> _WORK REQUEST_
Please rewrite the records as a numbered list, from the start of the records up to and including the line containing "The image size is (864, 1920).", and omit any blank lines.
*** Opening PROVIDED DATA ***
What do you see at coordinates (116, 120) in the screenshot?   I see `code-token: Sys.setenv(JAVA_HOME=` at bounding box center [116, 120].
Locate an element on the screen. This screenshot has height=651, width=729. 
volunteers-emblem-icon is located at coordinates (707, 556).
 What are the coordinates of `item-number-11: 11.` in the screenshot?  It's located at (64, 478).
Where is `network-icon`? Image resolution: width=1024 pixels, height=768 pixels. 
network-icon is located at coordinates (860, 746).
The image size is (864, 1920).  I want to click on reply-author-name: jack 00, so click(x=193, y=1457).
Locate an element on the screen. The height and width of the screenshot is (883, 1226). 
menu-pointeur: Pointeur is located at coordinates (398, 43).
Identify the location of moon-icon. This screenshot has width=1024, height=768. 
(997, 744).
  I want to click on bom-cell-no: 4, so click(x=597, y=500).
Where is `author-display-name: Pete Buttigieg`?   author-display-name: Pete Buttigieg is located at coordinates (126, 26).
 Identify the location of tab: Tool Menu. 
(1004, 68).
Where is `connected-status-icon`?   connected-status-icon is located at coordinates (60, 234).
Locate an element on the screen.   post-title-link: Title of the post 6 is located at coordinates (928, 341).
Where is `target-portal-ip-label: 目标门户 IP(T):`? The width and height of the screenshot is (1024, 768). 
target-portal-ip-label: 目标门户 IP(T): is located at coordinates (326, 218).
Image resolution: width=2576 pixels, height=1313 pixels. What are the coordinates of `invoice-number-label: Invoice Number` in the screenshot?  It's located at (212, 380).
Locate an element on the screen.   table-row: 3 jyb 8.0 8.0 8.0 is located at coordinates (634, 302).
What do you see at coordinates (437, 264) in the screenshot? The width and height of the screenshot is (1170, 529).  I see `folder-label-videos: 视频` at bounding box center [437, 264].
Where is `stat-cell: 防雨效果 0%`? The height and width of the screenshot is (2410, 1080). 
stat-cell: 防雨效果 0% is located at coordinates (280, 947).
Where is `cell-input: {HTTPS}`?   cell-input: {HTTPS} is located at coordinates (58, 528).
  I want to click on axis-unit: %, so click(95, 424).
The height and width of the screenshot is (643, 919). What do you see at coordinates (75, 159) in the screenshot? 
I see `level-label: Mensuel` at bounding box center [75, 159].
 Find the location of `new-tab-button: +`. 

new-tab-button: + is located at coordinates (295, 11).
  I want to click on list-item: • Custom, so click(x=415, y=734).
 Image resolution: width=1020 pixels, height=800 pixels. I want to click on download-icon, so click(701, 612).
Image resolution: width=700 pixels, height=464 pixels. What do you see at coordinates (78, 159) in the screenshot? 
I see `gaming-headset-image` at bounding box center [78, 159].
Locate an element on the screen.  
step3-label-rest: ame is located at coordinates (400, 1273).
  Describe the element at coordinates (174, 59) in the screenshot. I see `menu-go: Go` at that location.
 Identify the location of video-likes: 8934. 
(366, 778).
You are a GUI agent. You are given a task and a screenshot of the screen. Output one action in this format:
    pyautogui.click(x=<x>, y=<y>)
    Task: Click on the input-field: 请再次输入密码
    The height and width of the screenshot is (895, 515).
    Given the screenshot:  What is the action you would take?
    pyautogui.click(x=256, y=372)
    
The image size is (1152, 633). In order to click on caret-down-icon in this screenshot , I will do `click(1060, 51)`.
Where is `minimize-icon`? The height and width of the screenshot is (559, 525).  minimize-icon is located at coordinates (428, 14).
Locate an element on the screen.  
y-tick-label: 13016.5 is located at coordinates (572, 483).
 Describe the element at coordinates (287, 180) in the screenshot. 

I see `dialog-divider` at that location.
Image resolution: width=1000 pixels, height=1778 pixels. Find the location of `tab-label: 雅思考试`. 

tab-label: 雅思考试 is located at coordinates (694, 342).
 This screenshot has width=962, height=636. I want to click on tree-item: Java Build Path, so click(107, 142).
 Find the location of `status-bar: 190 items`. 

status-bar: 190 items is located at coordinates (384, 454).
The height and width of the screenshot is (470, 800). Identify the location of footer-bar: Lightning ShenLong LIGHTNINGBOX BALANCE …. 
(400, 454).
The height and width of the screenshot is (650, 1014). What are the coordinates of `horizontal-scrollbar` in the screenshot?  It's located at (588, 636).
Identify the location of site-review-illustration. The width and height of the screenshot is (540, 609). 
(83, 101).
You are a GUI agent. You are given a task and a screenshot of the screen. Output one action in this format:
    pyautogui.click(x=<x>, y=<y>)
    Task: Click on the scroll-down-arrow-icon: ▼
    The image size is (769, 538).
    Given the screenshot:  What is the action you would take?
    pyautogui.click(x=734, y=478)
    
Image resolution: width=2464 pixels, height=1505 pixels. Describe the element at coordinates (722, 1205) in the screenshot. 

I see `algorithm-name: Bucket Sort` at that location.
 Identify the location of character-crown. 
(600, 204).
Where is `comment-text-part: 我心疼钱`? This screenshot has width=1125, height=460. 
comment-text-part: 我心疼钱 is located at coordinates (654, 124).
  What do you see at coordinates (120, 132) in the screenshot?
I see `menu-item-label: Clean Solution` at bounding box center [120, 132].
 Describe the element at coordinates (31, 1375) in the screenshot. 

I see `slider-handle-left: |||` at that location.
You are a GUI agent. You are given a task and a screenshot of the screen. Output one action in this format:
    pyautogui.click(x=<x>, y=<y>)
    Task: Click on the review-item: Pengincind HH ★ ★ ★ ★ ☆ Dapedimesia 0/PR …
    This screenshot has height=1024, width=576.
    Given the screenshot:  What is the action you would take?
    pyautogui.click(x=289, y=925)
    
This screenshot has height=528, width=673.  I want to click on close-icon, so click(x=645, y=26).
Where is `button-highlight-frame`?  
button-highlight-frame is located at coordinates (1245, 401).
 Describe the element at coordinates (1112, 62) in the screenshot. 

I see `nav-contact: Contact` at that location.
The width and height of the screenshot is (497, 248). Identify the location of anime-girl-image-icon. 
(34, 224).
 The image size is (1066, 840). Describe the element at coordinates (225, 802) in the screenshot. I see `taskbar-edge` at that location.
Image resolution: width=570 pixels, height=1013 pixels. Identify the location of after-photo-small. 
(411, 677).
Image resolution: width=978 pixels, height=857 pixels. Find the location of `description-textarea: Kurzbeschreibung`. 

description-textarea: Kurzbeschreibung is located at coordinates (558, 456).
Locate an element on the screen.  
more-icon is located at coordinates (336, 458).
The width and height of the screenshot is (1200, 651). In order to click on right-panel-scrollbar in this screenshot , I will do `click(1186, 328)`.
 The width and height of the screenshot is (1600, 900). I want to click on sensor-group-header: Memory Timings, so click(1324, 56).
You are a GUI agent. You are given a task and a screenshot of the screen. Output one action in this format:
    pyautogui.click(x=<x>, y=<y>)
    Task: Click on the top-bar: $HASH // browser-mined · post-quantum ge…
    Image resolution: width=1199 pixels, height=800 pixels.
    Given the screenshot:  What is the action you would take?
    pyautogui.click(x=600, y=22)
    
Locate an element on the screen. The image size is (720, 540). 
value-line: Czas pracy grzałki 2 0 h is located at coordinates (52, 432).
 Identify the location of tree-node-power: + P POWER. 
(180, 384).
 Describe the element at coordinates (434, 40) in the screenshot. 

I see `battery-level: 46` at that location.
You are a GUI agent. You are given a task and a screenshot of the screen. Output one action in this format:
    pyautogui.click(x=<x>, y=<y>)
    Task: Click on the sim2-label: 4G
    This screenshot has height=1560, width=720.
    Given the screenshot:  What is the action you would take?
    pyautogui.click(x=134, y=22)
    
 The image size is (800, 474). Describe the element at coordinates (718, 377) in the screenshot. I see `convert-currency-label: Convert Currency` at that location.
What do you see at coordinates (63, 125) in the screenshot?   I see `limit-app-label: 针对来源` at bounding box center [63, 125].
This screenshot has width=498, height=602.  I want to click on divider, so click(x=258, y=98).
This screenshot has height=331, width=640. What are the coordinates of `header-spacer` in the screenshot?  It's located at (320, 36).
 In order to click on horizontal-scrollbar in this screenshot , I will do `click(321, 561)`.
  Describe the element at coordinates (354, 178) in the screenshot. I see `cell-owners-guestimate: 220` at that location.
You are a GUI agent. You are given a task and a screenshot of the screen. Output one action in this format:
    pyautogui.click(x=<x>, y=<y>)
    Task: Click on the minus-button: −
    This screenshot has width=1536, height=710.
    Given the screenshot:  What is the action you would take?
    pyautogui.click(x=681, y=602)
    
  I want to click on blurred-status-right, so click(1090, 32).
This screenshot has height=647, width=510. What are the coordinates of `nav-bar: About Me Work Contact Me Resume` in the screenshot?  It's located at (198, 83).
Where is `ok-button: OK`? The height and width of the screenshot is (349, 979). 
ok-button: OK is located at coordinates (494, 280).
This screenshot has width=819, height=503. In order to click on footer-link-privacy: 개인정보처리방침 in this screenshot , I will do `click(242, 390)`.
*** Closing PROVIDED DATA ***
> _SOLUTION TO THE PROBLEM_
1. What do you see at coordinates (116, 120) in the screenshot?   I see `code-token: Sys.setenv(JAVA_HOME=` at bounding box center [116, 120].
2. Locate an element on the screen. This screenshot has height=651, width=729. 
3. volunteers-emblem-icon is located at coordinates (707, 556).
4.  What are the coordinates of `item-number-11: 11.` in the screenshot?  It's located at (64, 478).
5. Where is `network-icon`? Image resolution: width=1024 pixels, height=768 pixels. 
6. network-icon is located at coordinates (860, 746).
7. The image size is (864, 1920).  I want to click on reply-author-name: jack 00, so click(x=193, y=1457).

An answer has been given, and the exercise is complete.